• INSTRUCTIONS FOR THE TASK
Can you copy, word for word, the lines of the listing below from the line with "coordinates (192, 213)." to the line with "Looking at the image, I should click on (218, 28).", including both of those lines?

• RAW RECORDS
· · · · ·

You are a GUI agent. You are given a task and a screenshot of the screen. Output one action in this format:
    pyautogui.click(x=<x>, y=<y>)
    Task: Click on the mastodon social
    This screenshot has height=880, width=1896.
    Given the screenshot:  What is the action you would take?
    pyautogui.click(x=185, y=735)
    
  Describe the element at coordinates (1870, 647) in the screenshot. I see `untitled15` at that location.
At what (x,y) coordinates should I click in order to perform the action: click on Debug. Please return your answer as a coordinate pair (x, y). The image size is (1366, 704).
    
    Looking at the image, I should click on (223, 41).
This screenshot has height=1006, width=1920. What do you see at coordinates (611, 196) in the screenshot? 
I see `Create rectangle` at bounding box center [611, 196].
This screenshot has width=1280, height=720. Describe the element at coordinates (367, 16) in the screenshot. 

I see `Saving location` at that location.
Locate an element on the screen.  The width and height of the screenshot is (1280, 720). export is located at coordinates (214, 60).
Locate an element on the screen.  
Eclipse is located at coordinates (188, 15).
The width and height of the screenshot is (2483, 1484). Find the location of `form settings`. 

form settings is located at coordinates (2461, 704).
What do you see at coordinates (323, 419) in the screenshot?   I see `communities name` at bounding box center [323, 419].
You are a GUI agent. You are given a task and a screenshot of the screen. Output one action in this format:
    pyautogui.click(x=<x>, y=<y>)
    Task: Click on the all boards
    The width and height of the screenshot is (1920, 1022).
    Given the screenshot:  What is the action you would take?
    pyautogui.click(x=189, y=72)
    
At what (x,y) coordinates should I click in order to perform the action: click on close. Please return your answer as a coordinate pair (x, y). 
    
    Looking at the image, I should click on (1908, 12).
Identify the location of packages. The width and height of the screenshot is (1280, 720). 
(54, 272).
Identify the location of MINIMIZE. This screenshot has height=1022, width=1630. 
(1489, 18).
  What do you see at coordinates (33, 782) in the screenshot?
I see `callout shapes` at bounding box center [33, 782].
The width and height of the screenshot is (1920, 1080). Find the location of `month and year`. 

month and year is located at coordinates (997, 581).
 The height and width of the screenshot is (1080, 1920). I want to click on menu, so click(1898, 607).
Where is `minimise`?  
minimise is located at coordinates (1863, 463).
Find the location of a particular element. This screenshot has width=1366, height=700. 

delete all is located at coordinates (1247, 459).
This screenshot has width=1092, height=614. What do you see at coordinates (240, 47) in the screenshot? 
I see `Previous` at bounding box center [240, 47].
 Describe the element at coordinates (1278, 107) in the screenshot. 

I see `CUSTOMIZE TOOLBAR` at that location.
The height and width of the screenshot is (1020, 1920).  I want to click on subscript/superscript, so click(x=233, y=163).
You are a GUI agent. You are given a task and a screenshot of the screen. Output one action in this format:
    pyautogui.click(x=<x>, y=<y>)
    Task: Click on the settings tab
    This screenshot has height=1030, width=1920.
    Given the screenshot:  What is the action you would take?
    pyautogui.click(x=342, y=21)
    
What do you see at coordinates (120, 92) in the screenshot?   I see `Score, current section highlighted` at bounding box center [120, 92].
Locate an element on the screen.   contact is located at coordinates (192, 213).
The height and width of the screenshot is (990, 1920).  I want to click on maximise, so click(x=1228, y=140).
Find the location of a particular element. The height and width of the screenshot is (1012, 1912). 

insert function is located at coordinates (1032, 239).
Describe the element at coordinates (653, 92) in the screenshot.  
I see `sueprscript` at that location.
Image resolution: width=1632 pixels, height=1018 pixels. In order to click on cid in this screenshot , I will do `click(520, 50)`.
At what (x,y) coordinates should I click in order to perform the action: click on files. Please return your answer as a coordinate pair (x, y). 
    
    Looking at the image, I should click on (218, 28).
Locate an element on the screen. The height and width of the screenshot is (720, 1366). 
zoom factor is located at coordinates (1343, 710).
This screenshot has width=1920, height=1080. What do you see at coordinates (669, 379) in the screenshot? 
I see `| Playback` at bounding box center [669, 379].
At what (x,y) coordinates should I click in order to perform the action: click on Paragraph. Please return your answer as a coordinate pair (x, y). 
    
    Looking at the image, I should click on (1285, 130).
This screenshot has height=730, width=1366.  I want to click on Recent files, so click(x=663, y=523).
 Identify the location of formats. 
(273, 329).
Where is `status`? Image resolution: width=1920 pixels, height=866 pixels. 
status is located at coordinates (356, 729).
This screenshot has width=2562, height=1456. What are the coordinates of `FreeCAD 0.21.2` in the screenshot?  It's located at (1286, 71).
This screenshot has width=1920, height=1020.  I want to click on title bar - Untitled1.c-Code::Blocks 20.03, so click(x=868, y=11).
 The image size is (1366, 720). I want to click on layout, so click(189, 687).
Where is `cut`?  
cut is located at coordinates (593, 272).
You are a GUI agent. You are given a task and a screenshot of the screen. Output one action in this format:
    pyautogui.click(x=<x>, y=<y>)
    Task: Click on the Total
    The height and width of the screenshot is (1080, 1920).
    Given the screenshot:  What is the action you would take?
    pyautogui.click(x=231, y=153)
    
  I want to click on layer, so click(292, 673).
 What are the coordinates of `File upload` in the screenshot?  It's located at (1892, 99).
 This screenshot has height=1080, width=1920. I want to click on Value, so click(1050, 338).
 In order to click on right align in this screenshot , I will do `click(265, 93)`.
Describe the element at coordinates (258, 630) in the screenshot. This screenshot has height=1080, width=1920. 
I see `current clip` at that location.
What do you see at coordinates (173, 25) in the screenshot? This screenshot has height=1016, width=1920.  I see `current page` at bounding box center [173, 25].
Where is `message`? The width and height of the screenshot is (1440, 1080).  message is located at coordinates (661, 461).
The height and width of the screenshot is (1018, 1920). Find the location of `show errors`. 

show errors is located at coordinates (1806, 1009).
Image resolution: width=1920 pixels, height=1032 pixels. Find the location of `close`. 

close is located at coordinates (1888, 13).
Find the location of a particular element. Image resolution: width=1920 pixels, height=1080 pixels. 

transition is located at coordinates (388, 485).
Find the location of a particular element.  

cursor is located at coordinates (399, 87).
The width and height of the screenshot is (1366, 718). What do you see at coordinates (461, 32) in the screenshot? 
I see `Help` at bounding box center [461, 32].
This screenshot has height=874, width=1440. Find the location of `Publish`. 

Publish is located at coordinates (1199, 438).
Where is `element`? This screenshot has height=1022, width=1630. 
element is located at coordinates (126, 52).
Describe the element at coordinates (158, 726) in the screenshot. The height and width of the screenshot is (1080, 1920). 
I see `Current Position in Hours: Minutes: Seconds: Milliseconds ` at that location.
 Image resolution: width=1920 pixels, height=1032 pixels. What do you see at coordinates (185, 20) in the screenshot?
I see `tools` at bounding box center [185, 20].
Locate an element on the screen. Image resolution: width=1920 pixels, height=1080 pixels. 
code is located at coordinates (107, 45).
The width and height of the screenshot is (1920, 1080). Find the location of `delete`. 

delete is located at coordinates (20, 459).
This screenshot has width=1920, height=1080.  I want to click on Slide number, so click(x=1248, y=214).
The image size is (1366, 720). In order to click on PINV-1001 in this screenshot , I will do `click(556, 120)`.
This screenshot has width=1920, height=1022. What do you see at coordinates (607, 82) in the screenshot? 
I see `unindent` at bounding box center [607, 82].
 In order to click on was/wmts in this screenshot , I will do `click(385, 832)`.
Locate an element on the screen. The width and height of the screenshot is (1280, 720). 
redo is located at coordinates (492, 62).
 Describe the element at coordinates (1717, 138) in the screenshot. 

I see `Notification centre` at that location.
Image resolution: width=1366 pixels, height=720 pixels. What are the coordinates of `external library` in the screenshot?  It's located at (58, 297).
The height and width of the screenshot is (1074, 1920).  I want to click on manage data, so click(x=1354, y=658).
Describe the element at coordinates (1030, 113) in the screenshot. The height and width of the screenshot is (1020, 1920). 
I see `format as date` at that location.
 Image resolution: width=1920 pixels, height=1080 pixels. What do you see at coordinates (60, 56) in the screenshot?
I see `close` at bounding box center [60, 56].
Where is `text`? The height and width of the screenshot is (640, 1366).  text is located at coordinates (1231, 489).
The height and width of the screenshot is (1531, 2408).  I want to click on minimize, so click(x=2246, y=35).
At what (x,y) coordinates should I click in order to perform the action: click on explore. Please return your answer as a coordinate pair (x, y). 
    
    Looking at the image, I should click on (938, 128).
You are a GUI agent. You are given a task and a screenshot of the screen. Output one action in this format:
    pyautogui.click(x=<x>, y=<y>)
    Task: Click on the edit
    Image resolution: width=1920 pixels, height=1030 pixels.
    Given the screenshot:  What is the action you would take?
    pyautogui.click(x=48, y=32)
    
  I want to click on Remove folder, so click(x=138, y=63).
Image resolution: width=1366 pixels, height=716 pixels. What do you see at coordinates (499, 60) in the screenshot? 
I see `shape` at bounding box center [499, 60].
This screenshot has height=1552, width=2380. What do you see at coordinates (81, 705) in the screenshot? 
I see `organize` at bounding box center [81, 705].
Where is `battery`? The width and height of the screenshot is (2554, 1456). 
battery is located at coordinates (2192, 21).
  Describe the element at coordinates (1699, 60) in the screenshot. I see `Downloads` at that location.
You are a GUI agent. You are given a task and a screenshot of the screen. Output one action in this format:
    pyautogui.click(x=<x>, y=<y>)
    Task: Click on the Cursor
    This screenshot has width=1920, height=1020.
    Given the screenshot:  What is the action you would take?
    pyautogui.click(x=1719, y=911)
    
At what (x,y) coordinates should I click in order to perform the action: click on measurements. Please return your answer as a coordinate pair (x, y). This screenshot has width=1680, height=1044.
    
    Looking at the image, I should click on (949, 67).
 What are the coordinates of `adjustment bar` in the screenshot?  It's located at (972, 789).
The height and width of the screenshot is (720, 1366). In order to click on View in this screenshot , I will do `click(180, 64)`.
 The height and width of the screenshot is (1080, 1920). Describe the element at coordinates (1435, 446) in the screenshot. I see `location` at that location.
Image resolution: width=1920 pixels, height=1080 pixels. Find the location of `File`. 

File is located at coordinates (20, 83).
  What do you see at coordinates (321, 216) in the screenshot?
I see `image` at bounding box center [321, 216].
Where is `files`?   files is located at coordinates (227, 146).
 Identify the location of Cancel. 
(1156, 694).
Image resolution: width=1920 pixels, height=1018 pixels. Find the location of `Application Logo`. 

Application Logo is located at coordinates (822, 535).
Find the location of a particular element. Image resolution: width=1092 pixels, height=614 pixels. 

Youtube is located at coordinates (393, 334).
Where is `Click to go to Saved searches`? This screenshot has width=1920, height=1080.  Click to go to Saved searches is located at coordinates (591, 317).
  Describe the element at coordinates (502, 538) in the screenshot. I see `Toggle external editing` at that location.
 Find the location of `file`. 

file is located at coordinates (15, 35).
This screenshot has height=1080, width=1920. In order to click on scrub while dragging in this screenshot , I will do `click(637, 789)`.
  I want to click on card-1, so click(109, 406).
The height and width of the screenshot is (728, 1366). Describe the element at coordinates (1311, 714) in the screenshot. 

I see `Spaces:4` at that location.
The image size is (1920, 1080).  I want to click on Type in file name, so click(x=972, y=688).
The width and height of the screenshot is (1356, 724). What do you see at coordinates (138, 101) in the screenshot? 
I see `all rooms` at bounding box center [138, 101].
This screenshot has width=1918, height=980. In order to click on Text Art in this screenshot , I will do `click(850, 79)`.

· · · · ·

• RESULT FOR THIS TASK
Locate an element on the screen.   contact is located at coordinates (192, 213).
The height and width of the screenshot is (990, 1920).  I want to click on maximise, so click(x=1228, y=140).
Find the location of a particular element. The height and width of the screenshot is (1012, 1912). 

insert function is located at coordinates (1032, 239).
Describe the element at coordinates (653, 92) in the screenshot.  
I see `sueprscript` at that location.
Image resolution: width=1632 pixels, height=1018 pixels. In order to click on cid in this screenshot , I will do `click(520, 50)`.
At what (x,y) coordinates should I click in order to perform the action: click on files. Please return your answer as a coordinate pair (x, y). 
    
    Looking at the image, I should click on (218, 28).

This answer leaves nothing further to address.